The Green Wave

One of the most important documentaries at Sundance this year, and one of the best.-Paste

Spring and summer of 2009 were a heady time for the youth of Iran. The candidacy of comeback reformist Mir-Hossein Mousavi (along with his charismatic activist wife Zahra Rahnavard) promised a blossoming of democracy and freedom not seen during the regimes of the Shah or the Islamic Republic. Green scarves and banners emerged, symbolizing the opening up of life and activism. Young men and women marched and danced in the streets and staffed polling stations for the June election. Then, when the people realized that the outcome-projected so clearly in favor of Mousavi-was manipulated to give President Mahmoud Ahmadinejad a landslide victory, their fury led to massive street demonstrations.

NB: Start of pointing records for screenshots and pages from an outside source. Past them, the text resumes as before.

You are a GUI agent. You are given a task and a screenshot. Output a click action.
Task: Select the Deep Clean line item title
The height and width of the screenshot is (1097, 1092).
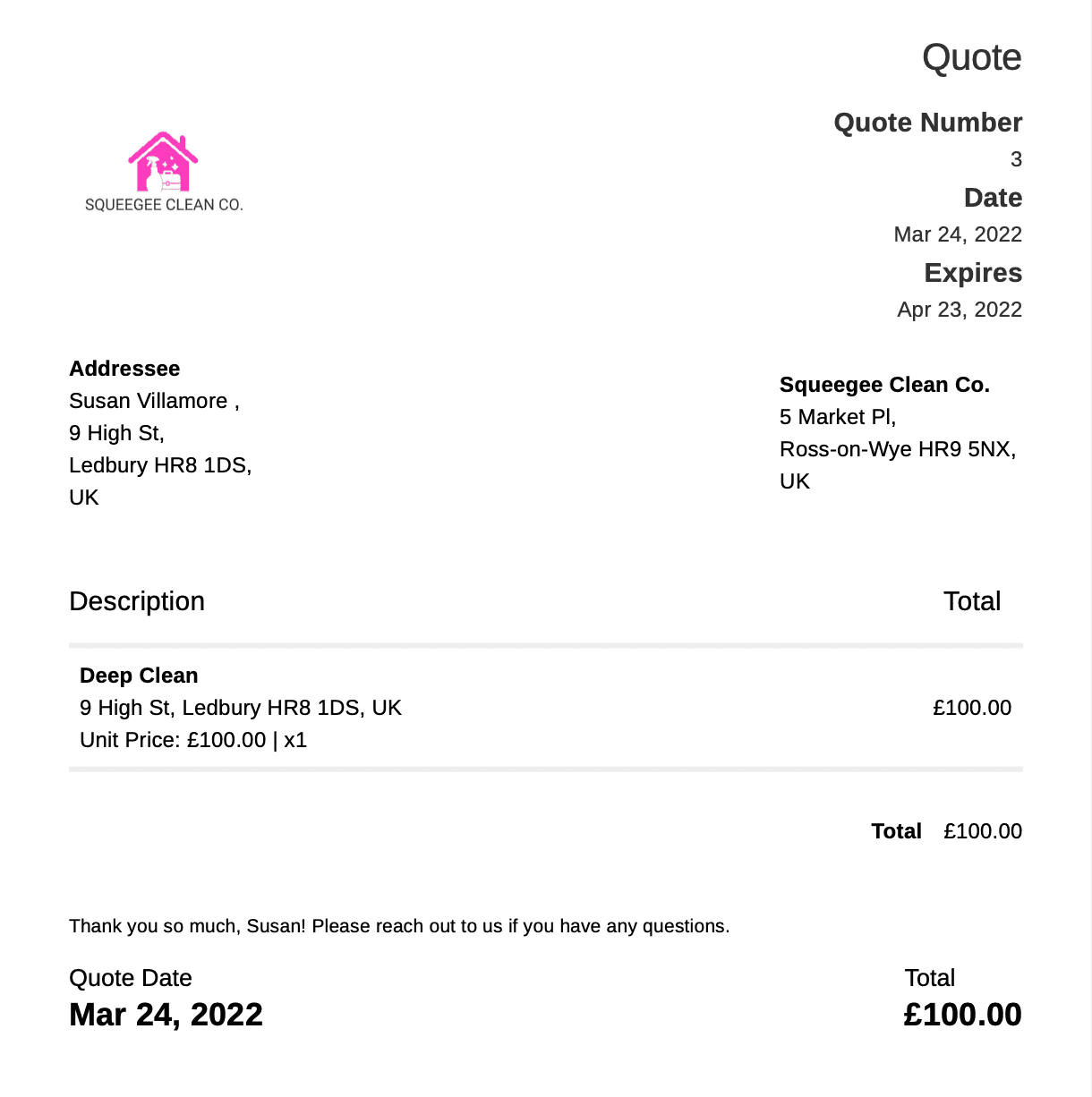[139, 676]
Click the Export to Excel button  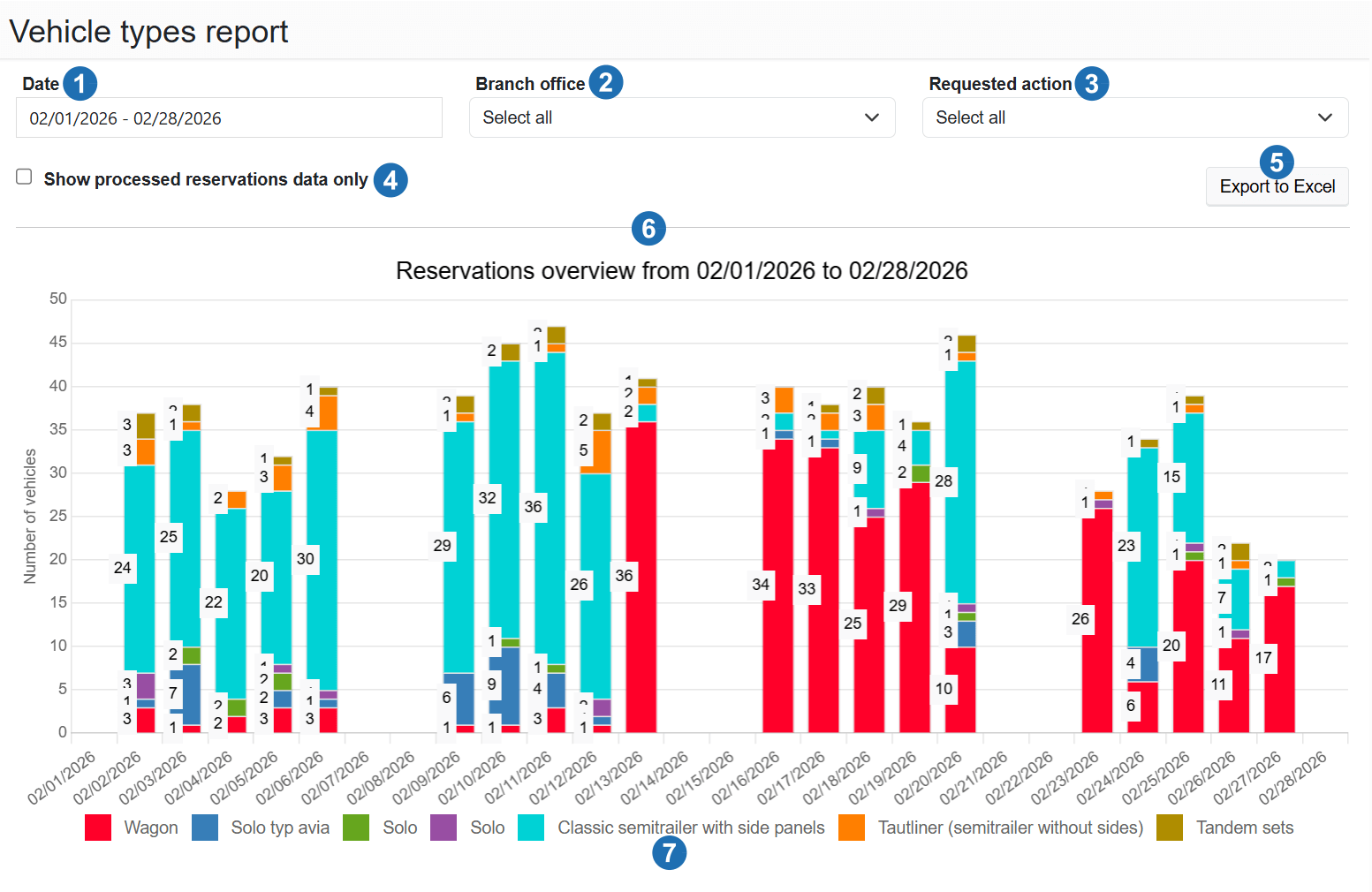coord(1277,187)
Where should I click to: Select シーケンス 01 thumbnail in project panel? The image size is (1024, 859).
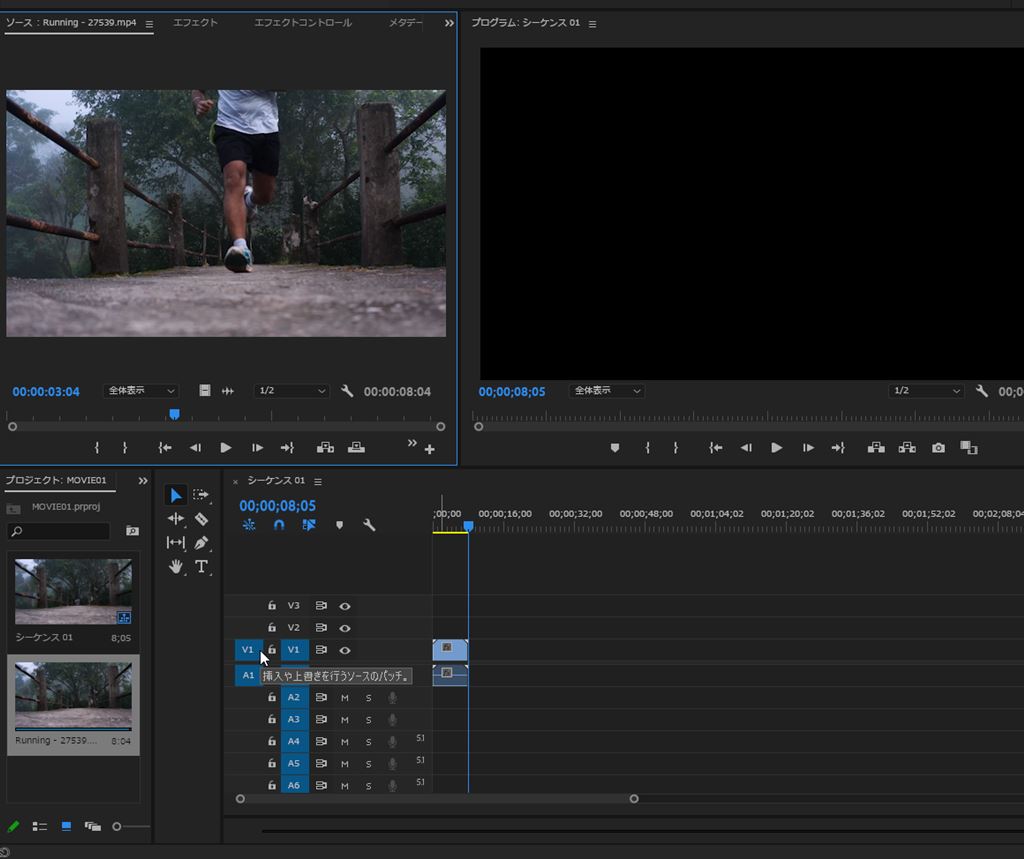click(x=73, y=592)
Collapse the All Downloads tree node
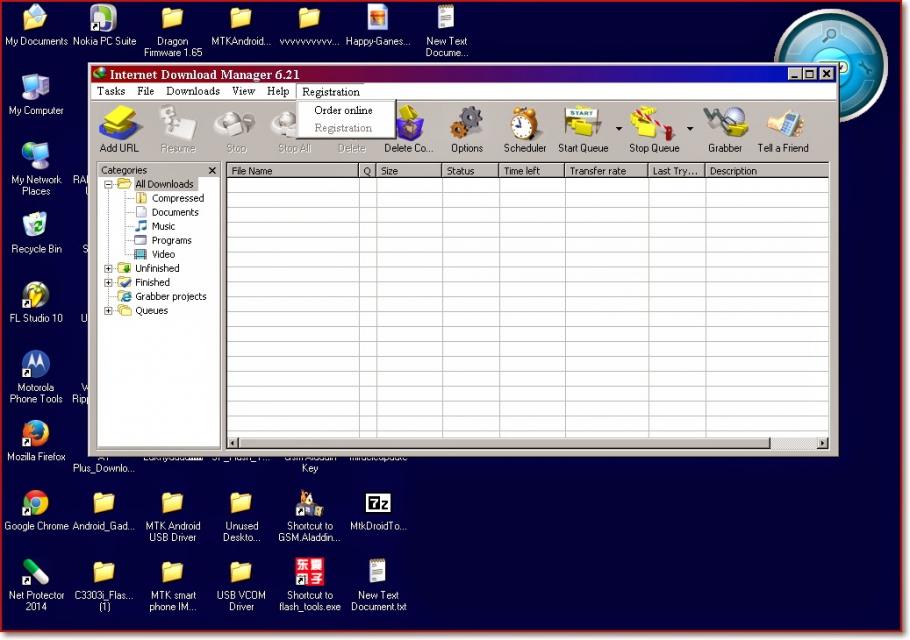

These in turn provoked a brutal government crackdown in the form of beatings, torture, and murder. As the regime silenced conventional media outlets like newspapers and state-run television, new ones took their place: cell phone camera footage on YouTube, Twitter feeds, and eyewitness blog accounts. Up-to-the-minute tweets and harrowing images of the shooting death of young protester Neda Agha-Soltan showed the rest of the world what Iranian citizens were up against, and the Green Wave became a model for a new-media people's movement. This account by filmmaker Ali Samadi Ahadi is likewise a documentary for the twenty-first century, in which vivid animation, Twitter feeds, and blogs, alongside more conventional on-camera interviews, drive the moving narrative of a youth revolt against one of the most repressive regimes in the world-a revolution in flux, yet evergreen with hope.